LIU Brooklyn is the ultimate expression of a much broader trend that has established the labor of teaching as essentially fungible. As long as someone is available to stand in front of the room in the role of “professor,” LIU Brooklyn administration seems to believe that education is happening.

The same trend is evident in the adjunctification of faculty, where little concern is given to whether or not an instructor will be part of the institution for longer than a semester, or in some cases have the bare minimum of support necessary to teach their courses.

The same trend is evident in the initial (now almost entirely dissipated) enthusiasm for MOOCs, which seek to substitute access to content for interaction with an instructor. The same trend is evident in the promoters of the “university of everywhere.” If it does not matter where the learning is happening, it probably also does not matter who is doing the teaching. When the credential is the focus, we can give credentials for whatever we want.

Barlow thinks we should be deeply worried about the consequences of the ultimate outcome at LIU Brooklyn, “If LIU succeeds in destroying the LIUFF and its faculty, administrators everywhere will breathe a sigh of relief. All of us on faculties across the nation will find ourselves on the path to contingent status. No longer will we tenured (and tenure-track) full-times be trying to bring contingent hires and adjuncts more firmly into the faculty fold—but we will be joining those others in their uneasy and, ultimately, untenable status.”

I don’t think a victory for administrators will hasten an immediate wave of  similar actions, but over time, we will look back at it as a turning point, the same way we should see the Wisconsin state legislature acting to redefine tenure as a turning point. As Barlow says, we are in the midst of a battle over whether or not colleges and universities are run from the top-down as administrative bureaucracies, or from the bottom-up as places of instruction and learning.

I was just kidding about that “battle” part. That battle is over, and for the most part, faculty failed to notice that battle was even happening before it was over.

Clearly administrations are in control, except in the increasing number of states (like Wisconsin) where legislatures pull the strings, often with the help of compliant or cowed administrators.

The notion that faculty of any stripe have sufficient power to resist these larger forces is starting to seem quaint. Faculty are not only outgunned, but also often seem reluctant to use the power they do have, particularly in extending that help to their faculty colleagues in less fortunate circumstances.

Maybe there is a glimmer of hope, however, as evidenced in the solidarity that LIU Brooklyn students are demonstrating with the locked out faculty.
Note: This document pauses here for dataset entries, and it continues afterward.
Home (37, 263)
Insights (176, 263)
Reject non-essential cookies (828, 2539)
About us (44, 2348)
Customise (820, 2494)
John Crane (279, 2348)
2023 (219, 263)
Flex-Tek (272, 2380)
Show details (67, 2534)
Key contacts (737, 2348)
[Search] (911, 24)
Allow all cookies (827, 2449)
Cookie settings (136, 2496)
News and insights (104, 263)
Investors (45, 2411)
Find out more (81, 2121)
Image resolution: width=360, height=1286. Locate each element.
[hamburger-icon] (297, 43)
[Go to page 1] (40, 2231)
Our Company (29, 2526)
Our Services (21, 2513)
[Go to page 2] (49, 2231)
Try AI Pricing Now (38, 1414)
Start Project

The students seem to recognize that paying tuition for a course that doesn’t meet, or is staffed by an unqualified instructor is not something one should accept, and definitely not something one should pay for.

Unless you are one of the rare college faculty who is essentially self-funding through external grants, or of such superstar prominence that elite institutions will compete for your services, as though you’re someone important, like say, a football coach, the only power you possess is your labor, and the only labor that is meaningful in this equation is teaching.

Students will not act in solidarity to protect your research course release, but even in an era where credentialing seems more important than learning, students know when they’ve had an experience worth paying for.

If the contemporary university is going to be run top-down like a business, and faculty are not actually central to the institution, but are instead employees responsible to the supervisors above, it’s important for faculty to demand the resources necessary to do the work of teaching and to provide those resources to all of those who work as instructional faculty, regardless of title.

It is the only thing of value we have left because it’s the value that students are willing to protect as meaningful.

For how much longer is this going to be true?

I don’t know if the tide can be fully reversed (I suspect not.), or if we’re looking at an inevitable race to the credentialing bottom, but I know that this battle matters, we can’t let it pass by without notice this time, and the front line of that battle right now is on the streets of Brooklyn.